---------- SUPPLIED MATERIAL

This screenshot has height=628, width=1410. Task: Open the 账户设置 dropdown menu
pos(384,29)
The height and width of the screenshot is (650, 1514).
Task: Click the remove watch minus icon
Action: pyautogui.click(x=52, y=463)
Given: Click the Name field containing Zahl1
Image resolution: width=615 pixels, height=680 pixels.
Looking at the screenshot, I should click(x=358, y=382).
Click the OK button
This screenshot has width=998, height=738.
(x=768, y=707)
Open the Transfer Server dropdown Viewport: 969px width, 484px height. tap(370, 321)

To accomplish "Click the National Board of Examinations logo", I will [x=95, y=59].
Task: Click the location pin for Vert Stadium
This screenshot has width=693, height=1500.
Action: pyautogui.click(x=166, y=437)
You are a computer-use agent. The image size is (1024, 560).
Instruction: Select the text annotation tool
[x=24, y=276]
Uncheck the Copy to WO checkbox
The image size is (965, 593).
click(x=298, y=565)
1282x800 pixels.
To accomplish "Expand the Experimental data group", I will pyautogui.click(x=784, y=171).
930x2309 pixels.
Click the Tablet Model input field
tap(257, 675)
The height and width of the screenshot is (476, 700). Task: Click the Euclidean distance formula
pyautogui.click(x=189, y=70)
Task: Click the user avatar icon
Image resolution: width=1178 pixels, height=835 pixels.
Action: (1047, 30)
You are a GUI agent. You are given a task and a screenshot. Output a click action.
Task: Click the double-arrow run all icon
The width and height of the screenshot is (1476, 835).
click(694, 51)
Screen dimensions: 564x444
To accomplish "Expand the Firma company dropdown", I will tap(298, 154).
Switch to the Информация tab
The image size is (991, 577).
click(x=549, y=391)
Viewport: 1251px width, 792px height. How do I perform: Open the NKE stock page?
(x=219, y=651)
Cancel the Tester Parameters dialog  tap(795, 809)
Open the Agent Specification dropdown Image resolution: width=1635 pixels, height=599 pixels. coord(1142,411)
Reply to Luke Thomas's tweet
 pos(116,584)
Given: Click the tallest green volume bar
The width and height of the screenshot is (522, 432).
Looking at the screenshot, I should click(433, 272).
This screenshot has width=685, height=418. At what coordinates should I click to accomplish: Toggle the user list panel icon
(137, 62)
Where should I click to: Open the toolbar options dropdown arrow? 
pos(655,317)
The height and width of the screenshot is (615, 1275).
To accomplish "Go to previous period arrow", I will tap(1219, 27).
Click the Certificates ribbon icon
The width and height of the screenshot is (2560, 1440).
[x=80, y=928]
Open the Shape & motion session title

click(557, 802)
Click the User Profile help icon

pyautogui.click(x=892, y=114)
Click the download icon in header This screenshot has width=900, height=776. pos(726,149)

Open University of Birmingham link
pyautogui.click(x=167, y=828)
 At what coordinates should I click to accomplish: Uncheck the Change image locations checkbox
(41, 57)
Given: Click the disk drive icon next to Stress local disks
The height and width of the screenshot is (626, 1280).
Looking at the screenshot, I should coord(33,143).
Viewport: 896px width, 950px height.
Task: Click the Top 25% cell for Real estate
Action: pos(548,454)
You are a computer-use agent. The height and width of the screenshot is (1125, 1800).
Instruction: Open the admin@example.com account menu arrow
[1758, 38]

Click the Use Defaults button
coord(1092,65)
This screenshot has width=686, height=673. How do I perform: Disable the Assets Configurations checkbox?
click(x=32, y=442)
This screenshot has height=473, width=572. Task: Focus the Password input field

--------------------

[WHAT TO WORK ON]
Nothing in the material may be left out; write it all out verbatim.

[OUTPUT]
This screenshot has height=628, width=1410. Task: Open the 账户设置 dropdown menu
pos(384,29)
The height and width of the screenshot is (650, 1514).
Task: Click the remove watch minus icon
Action: pyautogui.click(x=52, y=463)
Given: Click the Name field containing Zahl1
Image resolution: width=615 pixels, height=680 pixels.
Looking at the screenshot, I should click(x=358, y=382).
Click the OK button
This screenshot has width=998, height=738.
(x=768, y=707)
Open the Transfer Server dropdown Viewport: 969px width, 484px height. tap(370, 321)

To accomplish "Click the National Board of Examinations logo", I will [x=95, y=59].
Task: Click the location pin for Vert Stadium
This screenshot has width=693, height=1500.
Action: pyautogui.click(x=166, y=437)
You are a computer-use agent. The image size is (1024, 560).
Instruction: Select the text annotation tool
[x=24, y=276]
Uncheck the Copy to WO checkbox
The image size is (965, 593).
click(x=298, y=565)
1282x800 pixels.
To accomplish "Expand the Experimental data group", I will pyautogui.click(x=784, y=171).
930x2309 pixels.
Click the Tablet Model input field
tap(257, 675)
The height and width of the screenshot is (476, 700). Task: Click the Euclidean distance formula
pyautogui.click(x=189, y=70)
Task: Click the user avatar icon
Image resolution: width=1178 pixels, height=835 pixels.
Action: (1047, 30)
You are a GUI agent. You are given a task and a screenshot. Output a click action.
Task: Click the double-arrow run all icon
The width and height of the screenshot is (1476, 835).
click(694, 51)
Screen dimensions: 564x444
To accomplish "Expand the Firma company dropdown", I will tap(298, 154).
Switch to the Информация tab
The image size is (991, 577).
click(x=549, y=391)
Viewport: 1251px width, 792px height. How do I perform: Open the NKE stock page?
(x=219, y=651)
Cancel the Tester Parameters dialog  tap(795, 809)
Open the Agent Specification dropdown Image resolution: width=1635 pixels, height=599 pixels. coord(1142,411)
Reply to Luke Thomas's tweet
 pos(116,584)
Given: Click the tallest green volume bar
The width and height of the screenshot is (522, 432).
Looking at the screenshot, I should click(433, 272).
This screenshot has width=685, height=418. At what coordinates should I click to accomplish: Toggle the user list panel icon
(137, 62)
Where should I click to: Open the toolbar options dropdown arrow? 
pos(655,317)
The height and width of the screenshot is (615, 1275).
To accomplish "Go to previous period arrow", I will tap(1219, 27).
Click the Certificates ribbon icon
The width and height of the screenshot is (2560, 1440).
[x=80, y=928]
Open the Shape & motion session title

click(557, 802)
Click the User Profile help icon

pyautogui.click(x=892, y=114)
Click the download icon in header This screenshot has width=900, height=776. pos(726,149)

Open University of Birmingham link
pyautogui.click(x=167, y=828)
 At what coordinates should I click to accomplish: Uncheck the Change image locations checkbox
(41, 57)
Given: Click the disk drive icon next to Stress local disks
The height and width of the screenshot is (626, 1280).
Looking at the screenshot, I should coord(33,143).
Viewport: 896px width, 950px height.
Task: Click the Top 25% cell for Real estate
Action: pos(548,454)
You are a computer-use agent. The height and width of the screenshot is (1125, 1800).
Instruction: Open the admin@example.com account menu arrow
[1758, 38]

Click the Use Defaults button
coord(1092,65)
This screenshot has width=686, height=673. How do I perform: Disable the Assets Configurations checkbox?
click(x=32, y=442)
This screenshot has height=473, width=572. Task: Focus the Password input field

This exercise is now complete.